Siau Ih yang biasanya pandai bicara, kala itu benar-benar kehabisan kata-kata.

„Siaute bernama Liong Go, mohon tanya siapakah nama terhormat dari hengtay?" kata pelajar cantik itu pula.

Siau Ih pun memperkenalkan dirinya.

Berkata lagi pelajar Liong Go itu: „Menilik membekal pedang, tentulah Siau-heng ini juga kaum persilatan."

Siau Ih menyahut dengan merendah, bahwa pedangnya itu adalah warisan keluarganya untuk sekedar menjaga diri saja.

„Ah, Siau-heng keliwat merendah. Sejak kecil Siaute pun gemar belajar silat. Pedang Siau-heng itu tentulah bukan senjata sembarangan, apakah Siaute boleh meminjam lihat barang sebentar saja?"

Siau Ih menjadi kewalahan. Hati menolak namun mulut berat menyatakan. Sejenak merenung, akhirnya dia menyahut: „Sudah tentu boleh, mari silahkan Liong-heng melihatnya." Thian-coat-kiam segera diangsurkan.

Liong Go menyambuti dengan kedua tangan. Sekali menjentik pelahan-lahan, batang pedang itu berdering nyaring laksana aum naga. Demi dilolos dari kerangkanya, pedang itu memancarkan cahaya bening berkilau-kilauan. Wajah Liong Go mengerut kejut.

„Sudah lama sekali pedang Thian-coat-kiam itu menghilang. Benar tak menyamai kesaktian pedang-pedang Kan-ciang, Bok-ya, Ki-kwat dan Liong-cwan, namun juga sebuah pusaka persilatan yang jarang terdapat. Dengan memiliki pedang pusaka macam begini, ilmu kepandaian saudara tentu amat tinggi. Entah siapakah suhu terhormat dari hengtay itu?"

Ditanya begitu, kembali wajah Siau Ih menjadi merah. Tersipu-sipu dia menyahut: „kepandaian Siaute hanya berasal dari engkong, mana dapat mencapai tingkat tinggi."

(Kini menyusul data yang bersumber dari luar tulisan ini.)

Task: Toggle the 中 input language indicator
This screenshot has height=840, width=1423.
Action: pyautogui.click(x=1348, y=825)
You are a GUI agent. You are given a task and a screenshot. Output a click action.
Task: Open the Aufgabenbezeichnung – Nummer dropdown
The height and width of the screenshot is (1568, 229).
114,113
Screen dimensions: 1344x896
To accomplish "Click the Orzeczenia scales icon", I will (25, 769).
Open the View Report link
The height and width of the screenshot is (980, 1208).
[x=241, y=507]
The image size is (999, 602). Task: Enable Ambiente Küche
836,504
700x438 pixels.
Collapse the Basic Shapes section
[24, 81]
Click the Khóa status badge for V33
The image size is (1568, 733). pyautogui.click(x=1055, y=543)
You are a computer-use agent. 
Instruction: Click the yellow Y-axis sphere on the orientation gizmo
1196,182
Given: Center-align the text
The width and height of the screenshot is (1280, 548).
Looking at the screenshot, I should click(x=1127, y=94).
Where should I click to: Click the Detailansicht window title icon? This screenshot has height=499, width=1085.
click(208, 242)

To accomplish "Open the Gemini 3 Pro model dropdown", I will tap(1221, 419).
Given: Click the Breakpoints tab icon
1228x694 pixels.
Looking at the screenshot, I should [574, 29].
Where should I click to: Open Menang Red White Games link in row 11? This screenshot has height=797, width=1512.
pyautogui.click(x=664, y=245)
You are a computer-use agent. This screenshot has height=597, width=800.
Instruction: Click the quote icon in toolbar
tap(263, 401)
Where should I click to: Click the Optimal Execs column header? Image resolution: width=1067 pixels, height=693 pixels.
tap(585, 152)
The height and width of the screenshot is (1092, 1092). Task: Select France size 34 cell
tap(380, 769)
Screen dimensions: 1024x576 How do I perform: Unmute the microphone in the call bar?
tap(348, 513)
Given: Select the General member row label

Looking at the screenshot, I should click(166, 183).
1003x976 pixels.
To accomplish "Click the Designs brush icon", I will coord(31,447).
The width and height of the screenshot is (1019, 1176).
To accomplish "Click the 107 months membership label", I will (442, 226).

Setelah memasukkan pedang ke dalam sarung dan menyerahkan kembali, berkatalah Liong Go: „Kalau begitu, seperti halnya dengan Siaute, pun sejak kecil hanya mendapat pelajaran silat dari engkongku. Dahulu sewaktu engkong masih aktif, kaum persilatan telah memberi gelaran Thiat-san- sian (si Dewa Kipas Besi)."

Siau Ih terbeliak kaget, serunya: „Oh, kiranya Liong-heng ini adalah cucu dari Liong Bu-ki locianpwe, tokoh dari sepuluh Datuk yang bergelar Tui-hun-cap-sa-san (Tigabelas kipas perengut jiwa). Kipas yang Liong-heng bawa itu, tentulah pusaka milik Liong locianpwe dahulu, maaf, Siaute sudah berlaku kurang hormat tadi!"

„Memang benar yang Siau-heng katakan, benda yang Siaute bawa ini adalah kipas tui-hun-san kepunyaan engkong. Dengan dapat mengenal kipas ini, leng-cou (engkongmu) tentulah bukan tokoh sembarangan, tapi entah siapakah namanya yang terhormat?"

Jawab Siau Ih dengan minta maaf: „Waktu turun gunung, engkong pesan agar untuk sementara ini jangan menguwarkan namanya, harap Liong-heng maafkan keadaan Siaute itu." „Kalau begitu, baiklah, Siaute tak menanyakan lagilah. Hanya saja apakah kiranya Siau-heng sudi mengikat persahabatan dengan orang-orang yang lebih rendah?" kata Liong-Go.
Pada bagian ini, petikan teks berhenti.